9 votes

Checkmate: Prosecutors team with debt collectors to terrorize consumers

Julie Orr has plenty of reasons to bounce a check.

In just a few years, she's gone from running a successful advertising business to being a single mom on disability. Hers is a dilemma of American life: A leg injury keeps her from working, but she can't afford the surgery without health insurance.

Yet Orr says her woes didn't lead her to write a bum check at the grocery store. "Sure, we've fallen on tough times," says the 54-year-old from Riverside, California. "But I've never bounced a check before in my life. I've always been on top of my finances."

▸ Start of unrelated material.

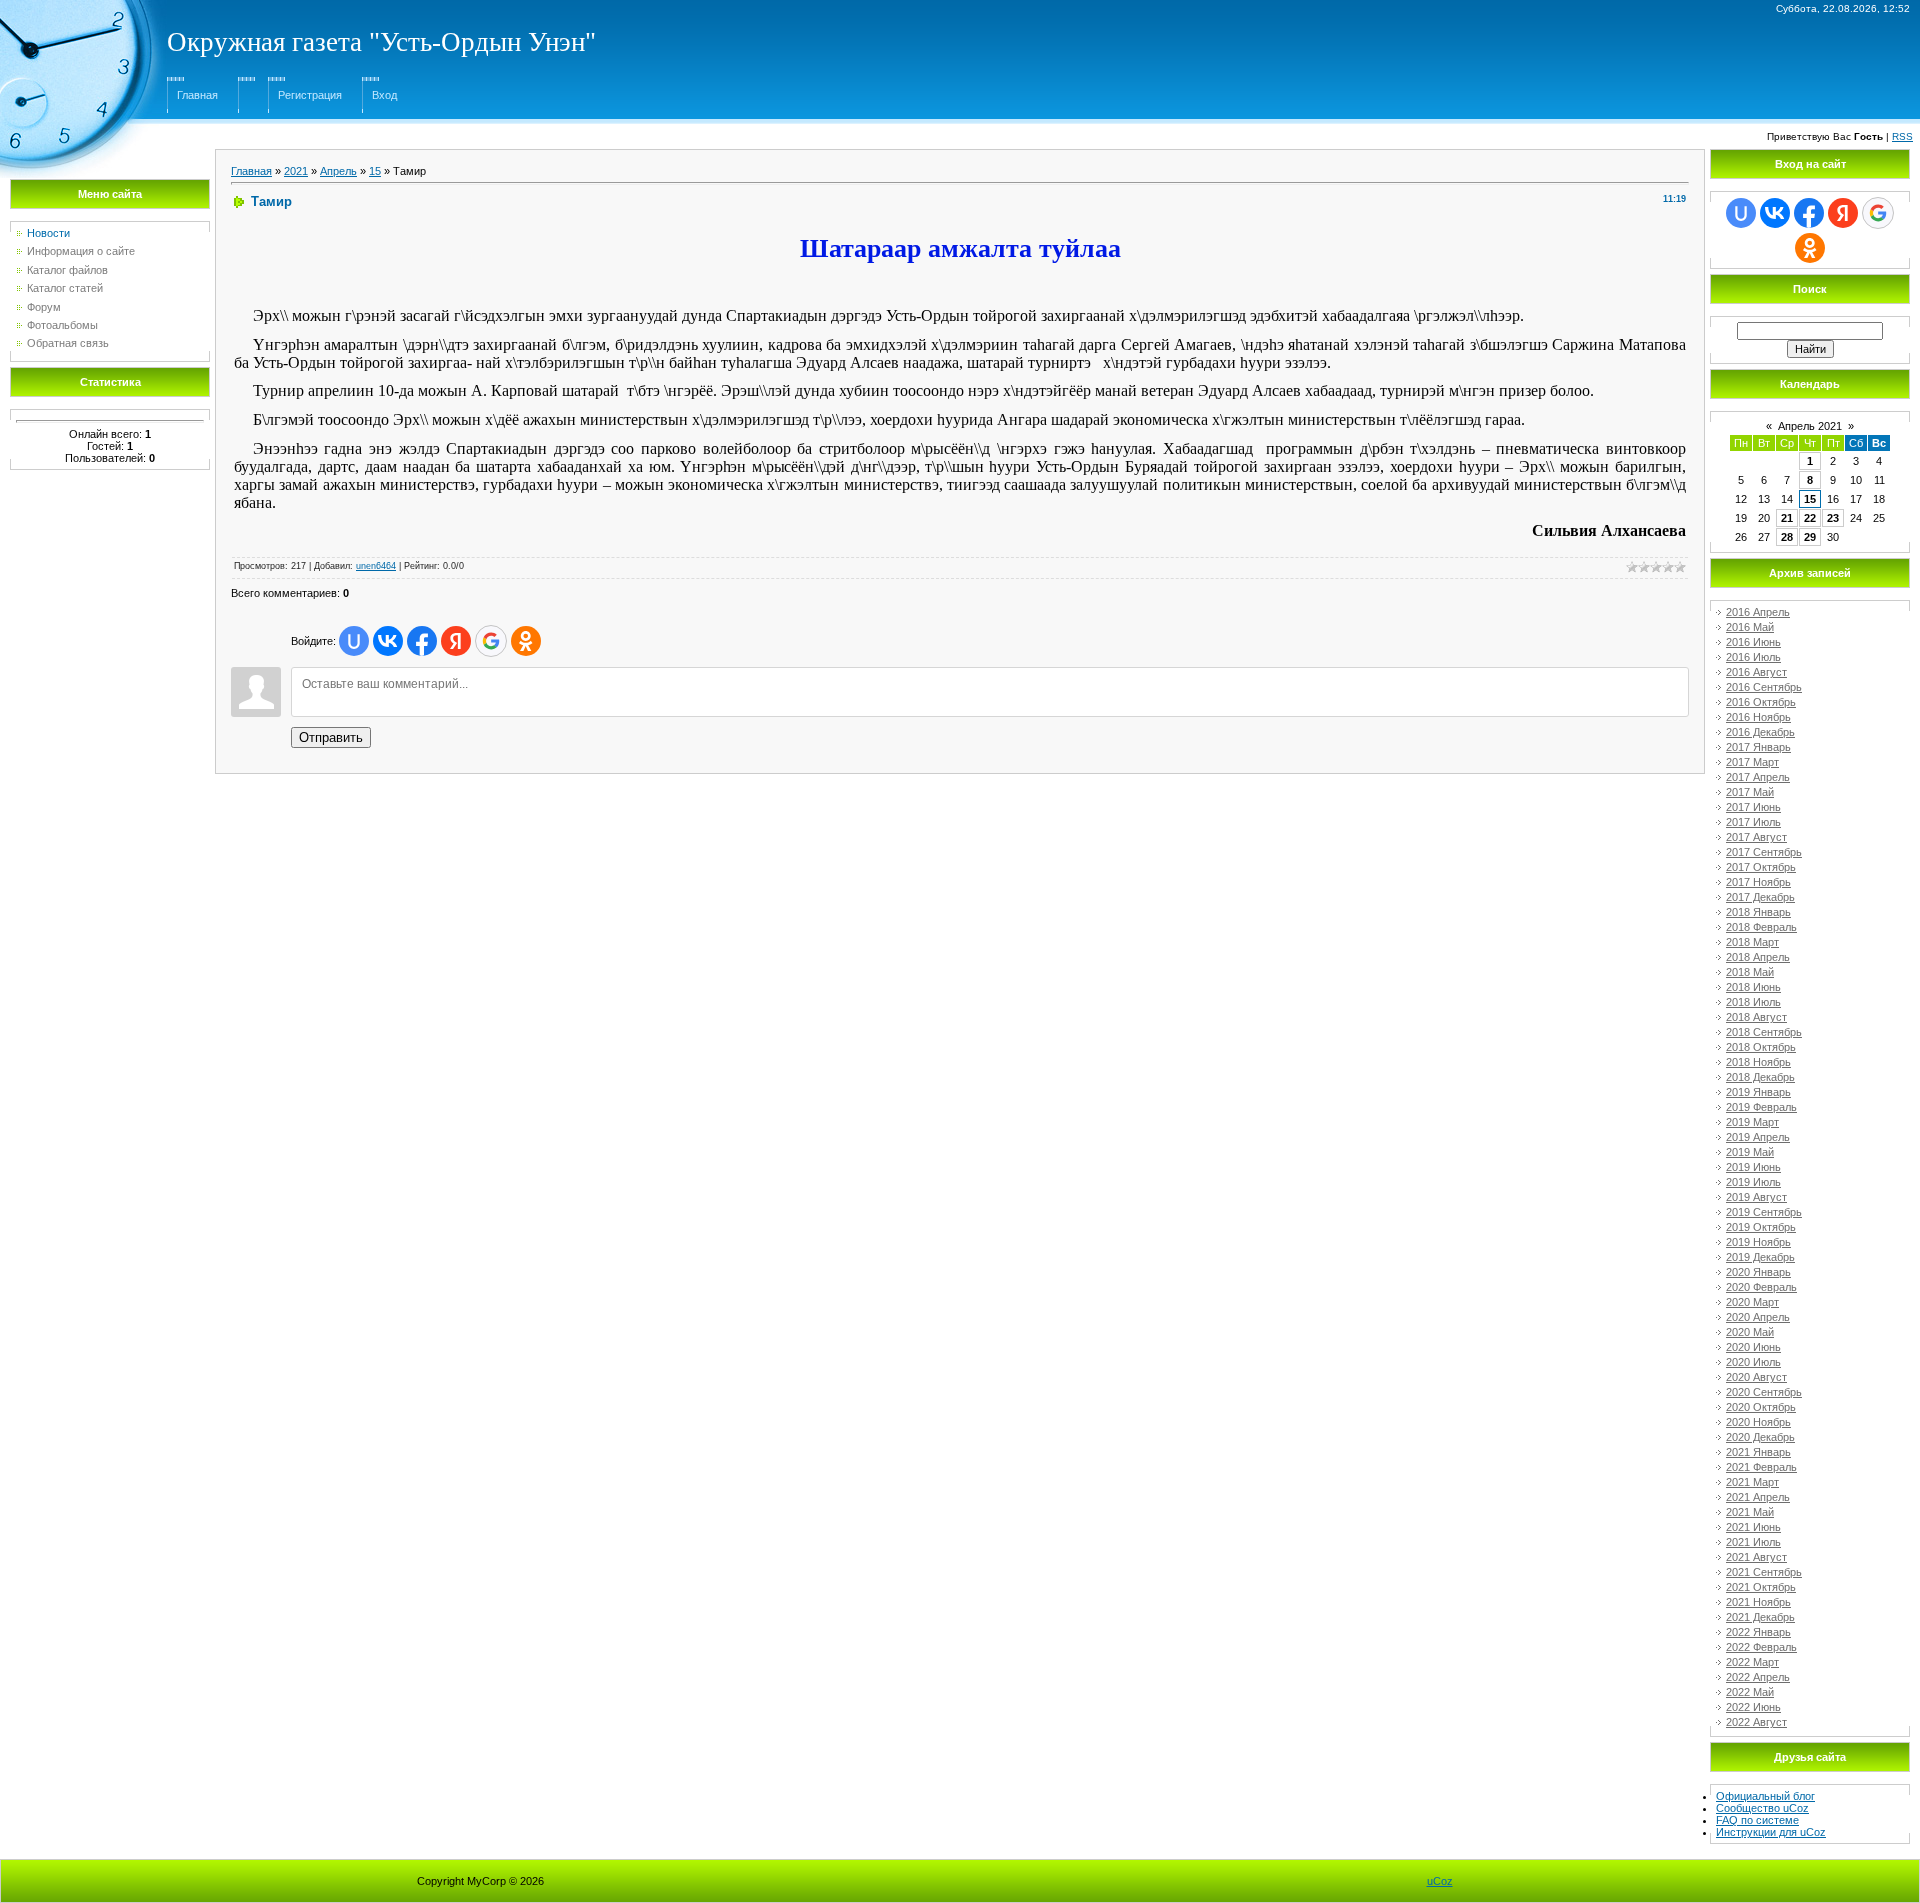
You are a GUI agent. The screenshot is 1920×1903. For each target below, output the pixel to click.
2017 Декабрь (1760, 897)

Accidentally overdrawing one's bank account isn't a crime. It is, however, a hyper-lucrative business, allowing banks to collect $30 billion a year in overdraft fees while their customers frantically swim back to the surface. Such is the bounty of faulty math.

More: http://www.dallasobserver.com/2013-01-24/news/checkmate/full/




Comment viewing options

Select your preferred way to display the comments and click "Save settings" to activate your changes.

Just do the Alex Pack for 90 days.

The surgery avoided for about $300. No Risk.

Nutrition is the key to repairing the body.

Free includes debt-free!

Debt collection agencies are all illegitimate.

This letter will stop them from harassing potential victims:

http://www.dailypaul.com/267690/letter-to-send-the-irs-and-a...

Also I'm 2 for 2 in getting them to stop calling me by letting them know that trying to extract money from someone over the phone from another state is interstate wire fraud, an FBI issue (sorry the house burned down and I can't return that Simon and Garfunkel box set).